Basta furbe ipocrisie. Quegli sfottò non erano per Vasić

Basta con l’ipocrisia e le prese di distanza da chi ieri ha applaudito ironicamente all’entrata in campo di Vasić. I tifosi rosanero meritano il rispetto che in questi tre anni non hanno avuto, soprattutto da chi si ricorda di loro solo nel momento di battere cassa. Palermo è una piazza passionale, che fino a ieri per tre lunghi anni ha sostenuto con cuore e sacrifici una squadra ed una società che in cambio ha dato solo delusioni in campo e presuntuosa arroganza fuori dal campo. I tifosi rosanero avevano firmato una cambiale in bianco a Mirri prima e al City Football Group successivamente, con una sola richiesta: il Rispetto per la propria passione.
E ieri ad essere stata calpestata non è stata la professionalità di un calciatore ventenne, che, non ce ne voglia, non ha mai brillato più di tanto in campo da quando è approdato in rosanero, ma piuttosto la passione di migliaia di tifosi. Contrariamente a quanto affermato superficialmente da Osti e Dionisi e ripreso da tanti e tante, gli “Olè” e gli applausi ironici non erano un segno di scherno verso Vasić, ma erano chiaramente diretti a Dionisi. Un applauso ironico, una protesta tra le proteste, per sottolineare ancora una volta l’insistenza dell’allenatore nel riproporre lo stesso copione recitato a memoria partita dopo partita. Una forma di dissenso, dunque, non verso il singolo calciatore, ma verso la miopia tattica e gestionale, che tante volte ha danneggiato la squadra in campo.

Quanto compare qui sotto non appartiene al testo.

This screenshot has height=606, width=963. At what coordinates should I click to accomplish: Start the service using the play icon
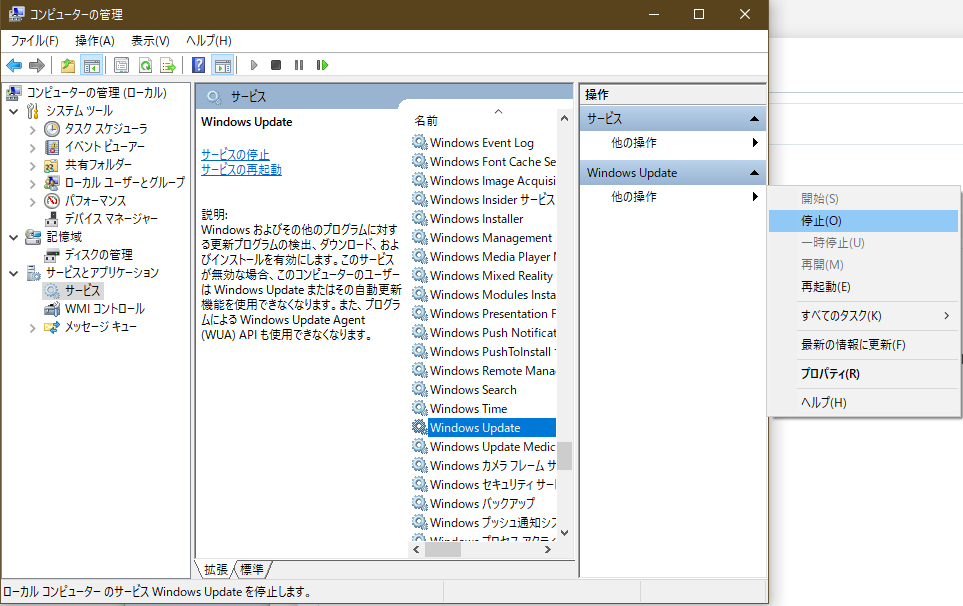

Anzi, per i tifosi rosanero, Aljosa Vasić non è che la vittima sacrificale di una gestione tecnica che penalizza prima di tutto lui, costretto a giocare settimana dopo settimana entrando negli ultimi minuti e sempre fuori dal suo ruolo: una settimana terzino, quella successiva prima punta o difensore centrale. In questo campionato, da subentrante, ha ricoperto praticamente tutte le posizioni del campo, tranne il portiere. Primo segno della confusione mentale di un allenatore dall’Ego smisurato, ormai inviso – lui sì – a tutto il popolo rosanero. Il problema non è e non è mai stato Vasić. Il problema è chi lo fa giocare senza criterio, e questo ieri al Barbera era chiaro a tutti, ma Osti e Dionisi hanno pensato bene di creare ad arte il caso Vasić, evitando di affrontare la questione più spinosa. Quel “The End” sotto le facce di Dionisi e Gardini, loro non capri espiatori ma reali artefici della rottura tra il Palermo FC e il suo popolo, cosa che va ben al di là dei risultati in campo e che ha a che fare con lo spregio che questi due individui hanno sempre mostrato per la tifoseria e la città.
È vero che una Società sportiva appartiene a chi ne detiene le quote e può farci quello che vuole. Il calcio azienda moderno è questo, e in Italia siamo ben lontani dal protagonismo che i tifosi hanno, per esempio, in Sud America. Ma è anche vero che questo Palermo è nato per volontà popolare, un titolo sportivo regalato dalla politica locale ad un imprenditore sulla spinta di una tifoseria che acclamava “il Palermo ai palermitani”, per finire poi nella prima multinazionale del pallone.
Quanto a Vasić, gli auguriamo le migliori fortune con questa o con un’altra maglia, perché è un giovane professionista serio e di buone prospettive, ma è indubbio che lui, come tantissimi altri investimenti economici importanti, si è svalutato, anche se non del tutto per colpe non sue.